Dame Elisabeth Frink, CH RA (1930-1993)

Sculptor, draughtsman and teacher. She studied at Guildford School of Art, 1949-53, under Willi Soukop and Bernard Meadows. She taught at Chelsea School of Art from 1951-61, St Martin’s School of Art, 1954-62, and at the Royal College of Art from 1965-67. After early exhibiting with the London Group, Frink had a one-man show at St George’s Gallery in 1955 and four years later at Bertha Schaefer Gallery, New York. Over the years she established herself as a sculptor concerned with themes, such as goggle men, running men and horses with and without riders. She also worked on many major public commissions, such as Wild Board for Harlow New Town; Blind Beggar and Dog at Bethnal Green and a noble horse and rider on Piccadilly.

Dame Elisabeth Frink, CH RA (1930-1993), Horizontal Birdman, 1962

 

Bronze, edition 7/9
16 in (40.5 cm) long

Collections: Beaux Arts, London; Private Collection, Dorset

Literature: Annette Ratuszniak , Elisabeth Frink Catalogue Raisonne of Sculpture 1947-93,2013 p.86, cat no. FCR 114 (ill)

This is the maquette for Frink’s commission in 1962 for Manchester airport of a memorial to aviators John Alcock and Arthur Brown, who made the first non-stop transatlantic flight in June 1919.

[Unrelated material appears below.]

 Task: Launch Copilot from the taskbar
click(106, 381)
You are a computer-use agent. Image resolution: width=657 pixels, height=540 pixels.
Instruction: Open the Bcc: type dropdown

The bronze belongs with a wider series of Birdman subjects inspired by photographs the artist had seen of the French adventurer Leo Valentin. Valentin was famous for attempting to fly by attaching bird-like wings to his arms. At an air show in Liverpool in 1956 he fell to his death. Reports of Valentin’s death resonated with Frink who always had a deep interest in flying (while simultaneously being terrified of heights). She produced a series of bronzes of men falling, a macabre motif which developed into the swooping Icarus forms of the Birdmen who, while struggling under the weight and impracticality of their wings, remain ever hopefully in flight.